⟨

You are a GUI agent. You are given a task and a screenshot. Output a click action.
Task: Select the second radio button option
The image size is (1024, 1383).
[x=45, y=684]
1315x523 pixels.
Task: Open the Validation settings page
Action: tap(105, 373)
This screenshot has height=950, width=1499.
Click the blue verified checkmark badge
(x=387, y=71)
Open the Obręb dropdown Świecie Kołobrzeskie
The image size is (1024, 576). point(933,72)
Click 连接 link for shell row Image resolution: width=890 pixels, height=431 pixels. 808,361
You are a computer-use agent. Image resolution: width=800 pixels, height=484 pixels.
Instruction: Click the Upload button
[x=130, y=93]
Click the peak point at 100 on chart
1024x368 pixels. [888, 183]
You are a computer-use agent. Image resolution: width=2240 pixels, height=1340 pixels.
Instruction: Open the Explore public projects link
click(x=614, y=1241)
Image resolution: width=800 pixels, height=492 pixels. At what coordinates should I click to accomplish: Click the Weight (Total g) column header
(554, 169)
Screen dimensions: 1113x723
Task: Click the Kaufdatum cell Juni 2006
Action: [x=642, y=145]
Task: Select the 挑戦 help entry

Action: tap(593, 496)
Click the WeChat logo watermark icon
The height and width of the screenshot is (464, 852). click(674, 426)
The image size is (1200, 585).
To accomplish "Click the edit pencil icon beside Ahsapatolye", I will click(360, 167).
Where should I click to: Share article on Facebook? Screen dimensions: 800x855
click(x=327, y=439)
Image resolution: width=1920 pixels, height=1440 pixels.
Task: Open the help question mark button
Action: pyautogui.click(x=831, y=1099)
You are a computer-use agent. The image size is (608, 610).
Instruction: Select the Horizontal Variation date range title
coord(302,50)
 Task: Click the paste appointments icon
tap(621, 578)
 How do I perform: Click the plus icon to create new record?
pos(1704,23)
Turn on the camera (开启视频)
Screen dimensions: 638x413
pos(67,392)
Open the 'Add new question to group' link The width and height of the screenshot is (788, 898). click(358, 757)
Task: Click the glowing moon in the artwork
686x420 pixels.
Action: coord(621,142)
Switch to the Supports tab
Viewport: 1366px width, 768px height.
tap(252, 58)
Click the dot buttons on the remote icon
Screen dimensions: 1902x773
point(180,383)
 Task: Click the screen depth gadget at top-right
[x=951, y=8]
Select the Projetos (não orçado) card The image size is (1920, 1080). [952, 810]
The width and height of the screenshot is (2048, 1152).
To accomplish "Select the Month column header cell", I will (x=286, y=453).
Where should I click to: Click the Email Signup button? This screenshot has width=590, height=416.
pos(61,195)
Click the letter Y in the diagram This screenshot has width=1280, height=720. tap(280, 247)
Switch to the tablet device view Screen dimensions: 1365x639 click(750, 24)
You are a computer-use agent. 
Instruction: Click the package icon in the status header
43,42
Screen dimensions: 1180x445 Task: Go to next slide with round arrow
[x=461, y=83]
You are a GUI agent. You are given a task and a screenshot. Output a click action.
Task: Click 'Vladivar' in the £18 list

⟩

> Task instructions
Extract every line of the rows above and repeat each one word for word.

> Completed exercise
You are a GUI agent. You are given a task and a screenshot. Output a click action.
Task: Select the second radio button option
The image size is (1024, 1383).
[x=45, y=684]
1315x523 pixels.
Task: Open the Validation settings page
Action: tap(105, 373)
This screenshot has height=950, width=1499.
Click the blue verified checkmark badge
(x=387, y=71)
Open the Obręb dropdown Świecie Kołobrzeskie
The image size is (1024, 576). point(933,72)
Click 连接 link for shell row Image resolution: width=890 pixels, height=431 pixels. 808,361
You are a computer-use agent. Image resolution: width=800 pixels, height=484 pixels.
Instruction: Click the Upload button
[x=130, y=93]
Click the peak point at 100 on chart
1024x368 pixels. [888, 183]
You are a computer-use agent. Image resolution: width=2240 pixels, height=1340 pixels.
Instruction: Open the Explore public projects link
click(x=614, y=1241)
Image resolution: width=800 pixels, height=492 pixels. At what coordinates should I click to accomplish: Click the Weight (Total g) column header
(554, 169)
Screen dimensions: 1113x723
Task: Click the Kaufdatum cell Juni 2006
Action: [x=642, y=145]
Task: Select the 挑戦 help entry

Action: tap(593, 496)
Click the WeChat logo watermark icon
The height and width of the screenshot is (464, 852). click(674, 426)
The image size is (1200, 585).
To accomplish "Click the edit pencil icon beside Ahsapatolye", I will click(360, 167).
Where should I click to: Share article on Facebook? Screen dimensions: 800x855
click(x=327, y=439)
Image resolution: width=1920 pixels, height=1440 pixels.
Task: Open the help question mark button
Action: pyautogui.click(x=831, y=1099)
You are a computer-use agent. The image size is (608, 610).
Instruction: Select the Horizontal Variation date range title
coord(302,50)
 Task: Click the paste appointments icon
tap(621, 578)
 How do I perform: Click the plus icon to create new record?
pos(1704,23)
Turn on the camera (开启视频)
Screen dimensions: 638x413
pos(67,392)
Open the 'Add new question to group' link The width and height of the screenshot is (788, 898). click(358, 757)
Task: Click the glowing moon in the artwork
686x420 pixels.
Action: coord(621,142)
Switch to the Supports tab
Viewport: 1366px width, 768px height.
tap(252, 58)
Click the dot buttons on the remote icon
Screen dimensions: 1902x773
point(180,383)
 Task: Click the screen depth gadget at top-right
[x=951, y=8]
Select the Projetos (não orçado) card The image size is (1920, 1080). [952, 810]
The width and height of the screenshot is (2048, 1152).
To accomplish "Select the Month column header cell", I will (x=286, y=453).
Where should I click to: Click the Email Signup button? This screenshot has width=590, height=416.
pos(61,195)
Click the letter Y in the diagram This screenshot has width=1280, height=720. tap(280, 247)
Switch to the tablet device view Screen dimensions: 1365x639 click(750, 24)
You are a computer-use agent. 
Instruction: Click the package icon in the status header
43,42
Screen dimensions: 1180x445 Task: Go to next slide with round arrow
[x=461, y=83]
You are a GUI agent. You are given a task and a screenshot. Output a click action.
Task: Click 'Vladivar' in the £18 list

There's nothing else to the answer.